Era una siesta Tucumana típica de un verano esplendoroso.
El lugar era a la sombra de un sauce llorón que se levantaba medio enclenque a la orilla de un arroyo de vertiente que discurría displicente detrás del colmenar del Siambón.
El Siambón es un monasterio benedictino que está enclavado en Raco, en las afueras de la provincia en que nací. En su camposanto descansan los huesos de mi maestro y muchas veces visité ese lugar porque mi padre iba a menudo a fotografiar escenas escondidas en los muros o los alrededores del monasterio.
Mi lugar preferido era ese recodo detrás las colmenas de Juan Vicente.
No recuerdo que edad tenía, pero son esos años en que todo es seguro. El mundo cabe en lo que alcanza la vista y las preocupaciones no van más allá de la merienda.
Estaba en esas cavilaciones infantiles ocupado en saber a que hormiga se le caería la hoja que llevaba enhiesta y tambaleante (nunca acerté) cuando uno de los monjes se acercó caminando.
“¿Fresco?” preguntó, con una erre gutural.

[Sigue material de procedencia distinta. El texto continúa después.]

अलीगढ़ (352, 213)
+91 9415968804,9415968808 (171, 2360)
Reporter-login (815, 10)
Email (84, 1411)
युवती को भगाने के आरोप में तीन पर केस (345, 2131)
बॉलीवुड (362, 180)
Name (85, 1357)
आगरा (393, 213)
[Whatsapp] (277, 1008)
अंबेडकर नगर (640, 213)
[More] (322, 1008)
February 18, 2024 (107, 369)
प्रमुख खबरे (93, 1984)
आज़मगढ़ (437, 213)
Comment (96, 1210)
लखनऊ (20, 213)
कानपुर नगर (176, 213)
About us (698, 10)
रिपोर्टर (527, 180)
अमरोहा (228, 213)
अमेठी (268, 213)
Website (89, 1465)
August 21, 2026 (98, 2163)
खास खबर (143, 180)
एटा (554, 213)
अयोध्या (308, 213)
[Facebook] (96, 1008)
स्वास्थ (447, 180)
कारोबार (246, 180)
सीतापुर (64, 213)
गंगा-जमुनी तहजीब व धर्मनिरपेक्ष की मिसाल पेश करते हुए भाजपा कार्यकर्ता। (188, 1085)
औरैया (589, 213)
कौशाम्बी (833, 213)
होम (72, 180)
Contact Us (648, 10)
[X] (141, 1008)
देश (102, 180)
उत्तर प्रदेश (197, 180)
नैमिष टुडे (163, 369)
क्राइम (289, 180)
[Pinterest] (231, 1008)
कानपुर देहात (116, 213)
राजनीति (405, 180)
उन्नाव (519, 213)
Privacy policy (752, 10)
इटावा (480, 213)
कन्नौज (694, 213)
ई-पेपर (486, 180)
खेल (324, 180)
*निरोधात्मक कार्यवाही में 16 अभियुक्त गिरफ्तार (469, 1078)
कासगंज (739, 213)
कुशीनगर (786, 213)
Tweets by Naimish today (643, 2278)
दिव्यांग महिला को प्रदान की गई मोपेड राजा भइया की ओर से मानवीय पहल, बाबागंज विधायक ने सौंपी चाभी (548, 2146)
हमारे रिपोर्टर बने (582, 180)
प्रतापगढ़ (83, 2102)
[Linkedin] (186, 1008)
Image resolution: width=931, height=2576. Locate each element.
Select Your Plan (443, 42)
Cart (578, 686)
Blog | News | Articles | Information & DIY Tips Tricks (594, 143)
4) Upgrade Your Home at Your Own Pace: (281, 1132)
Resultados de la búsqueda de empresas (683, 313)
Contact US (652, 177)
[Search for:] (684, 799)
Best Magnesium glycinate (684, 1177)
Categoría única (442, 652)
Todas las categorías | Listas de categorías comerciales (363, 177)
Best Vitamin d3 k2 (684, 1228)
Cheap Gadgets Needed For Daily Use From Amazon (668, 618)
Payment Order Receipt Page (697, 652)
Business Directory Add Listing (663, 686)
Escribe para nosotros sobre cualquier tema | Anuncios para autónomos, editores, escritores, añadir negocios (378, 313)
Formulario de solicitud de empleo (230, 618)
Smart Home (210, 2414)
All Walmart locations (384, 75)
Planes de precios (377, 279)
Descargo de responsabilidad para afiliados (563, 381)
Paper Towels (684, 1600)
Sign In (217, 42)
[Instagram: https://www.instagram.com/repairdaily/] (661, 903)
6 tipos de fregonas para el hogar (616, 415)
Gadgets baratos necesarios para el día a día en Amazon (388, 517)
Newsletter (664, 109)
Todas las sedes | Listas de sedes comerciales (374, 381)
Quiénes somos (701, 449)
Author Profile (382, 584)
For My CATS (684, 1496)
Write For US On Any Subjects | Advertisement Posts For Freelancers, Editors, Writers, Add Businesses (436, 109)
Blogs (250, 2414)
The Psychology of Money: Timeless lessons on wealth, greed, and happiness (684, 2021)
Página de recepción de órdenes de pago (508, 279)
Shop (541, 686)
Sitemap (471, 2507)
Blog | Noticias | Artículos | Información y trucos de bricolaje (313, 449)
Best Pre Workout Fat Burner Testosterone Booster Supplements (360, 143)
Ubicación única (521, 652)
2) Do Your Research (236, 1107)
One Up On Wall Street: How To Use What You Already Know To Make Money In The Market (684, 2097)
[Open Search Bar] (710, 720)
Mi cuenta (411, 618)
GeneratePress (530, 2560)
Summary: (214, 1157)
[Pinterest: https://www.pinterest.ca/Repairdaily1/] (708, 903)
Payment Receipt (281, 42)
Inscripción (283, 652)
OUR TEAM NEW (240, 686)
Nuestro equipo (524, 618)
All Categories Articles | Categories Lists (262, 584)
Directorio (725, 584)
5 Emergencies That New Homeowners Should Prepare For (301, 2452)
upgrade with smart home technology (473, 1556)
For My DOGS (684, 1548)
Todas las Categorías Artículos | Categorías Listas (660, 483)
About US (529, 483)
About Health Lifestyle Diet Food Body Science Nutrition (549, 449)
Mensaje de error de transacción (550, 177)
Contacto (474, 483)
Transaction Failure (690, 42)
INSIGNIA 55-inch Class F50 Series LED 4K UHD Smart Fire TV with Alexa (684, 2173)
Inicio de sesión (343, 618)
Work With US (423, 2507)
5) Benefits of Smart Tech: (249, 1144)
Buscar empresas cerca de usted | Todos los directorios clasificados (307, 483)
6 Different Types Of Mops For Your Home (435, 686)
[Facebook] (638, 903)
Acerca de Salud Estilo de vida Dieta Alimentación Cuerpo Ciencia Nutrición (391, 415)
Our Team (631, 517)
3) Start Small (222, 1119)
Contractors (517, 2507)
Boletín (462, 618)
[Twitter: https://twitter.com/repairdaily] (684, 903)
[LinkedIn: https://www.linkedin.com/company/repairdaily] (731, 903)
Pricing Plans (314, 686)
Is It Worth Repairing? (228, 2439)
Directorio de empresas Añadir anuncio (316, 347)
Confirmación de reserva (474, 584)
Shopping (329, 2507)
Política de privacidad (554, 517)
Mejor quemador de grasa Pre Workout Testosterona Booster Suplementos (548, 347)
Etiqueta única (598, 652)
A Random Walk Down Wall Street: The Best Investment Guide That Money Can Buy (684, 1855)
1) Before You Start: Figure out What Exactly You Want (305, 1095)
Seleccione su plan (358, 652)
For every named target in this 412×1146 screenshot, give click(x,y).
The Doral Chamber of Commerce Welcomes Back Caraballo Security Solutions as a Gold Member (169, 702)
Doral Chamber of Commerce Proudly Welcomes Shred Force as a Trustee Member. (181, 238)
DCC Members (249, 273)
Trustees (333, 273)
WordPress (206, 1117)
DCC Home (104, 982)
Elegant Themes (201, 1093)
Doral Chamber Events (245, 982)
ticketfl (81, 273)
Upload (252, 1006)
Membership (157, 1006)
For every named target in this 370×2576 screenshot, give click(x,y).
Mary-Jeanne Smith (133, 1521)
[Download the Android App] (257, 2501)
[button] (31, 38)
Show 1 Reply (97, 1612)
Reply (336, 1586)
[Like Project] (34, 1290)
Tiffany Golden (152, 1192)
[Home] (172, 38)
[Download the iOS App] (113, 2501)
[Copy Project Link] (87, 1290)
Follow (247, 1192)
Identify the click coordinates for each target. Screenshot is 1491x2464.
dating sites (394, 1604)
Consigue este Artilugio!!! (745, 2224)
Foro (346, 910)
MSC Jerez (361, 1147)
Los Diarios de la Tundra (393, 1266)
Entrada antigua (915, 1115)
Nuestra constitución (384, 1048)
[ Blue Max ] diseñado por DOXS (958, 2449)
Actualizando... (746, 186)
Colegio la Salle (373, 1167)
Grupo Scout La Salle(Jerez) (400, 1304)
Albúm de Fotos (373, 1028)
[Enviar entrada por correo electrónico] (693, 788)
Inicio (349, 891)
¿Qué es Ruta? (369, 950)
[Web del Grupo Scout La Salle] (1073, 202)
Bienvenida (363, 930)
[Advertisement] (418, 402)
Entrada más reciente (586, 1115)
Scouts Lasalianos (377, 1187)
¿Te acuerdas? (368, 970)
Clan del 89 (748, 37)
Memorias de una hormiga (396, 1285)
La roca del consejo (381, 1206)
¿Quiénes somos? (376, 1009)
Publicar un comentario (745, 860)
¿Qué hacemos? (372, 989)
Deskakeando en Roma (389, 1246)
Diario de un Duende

“A la sombra” le contesté, el sol había puesto el termómetro como a cuarenta y la sensación térmica en cincuenta mil.
Se sentó, se sacó el morral, se descalzó y metió los pies en el agua del arroyo y su rostro se relajó en una franca sonrisa. Hay placeres indescriptibles, sólo un caminante en la siesta tucumana sabe lo que es sentir el frescor del agua naciente en los pies. Es un instante que uno desearía que fuera eterno.
Comenzamos a charlar, o más bien él charlaba y yo escuchaba. Del morral entreabierto asomaba una cajita, que yo supuse era para las hostias, y ni lerdo ni perezoso le pregunté si ahí llevaba las cosas para la celebración de la misa.
“Efectivamente” me dijo porque la misa se celebra toda la vida y esa cajita llevaba la colección de los momentos más importantes de su vida.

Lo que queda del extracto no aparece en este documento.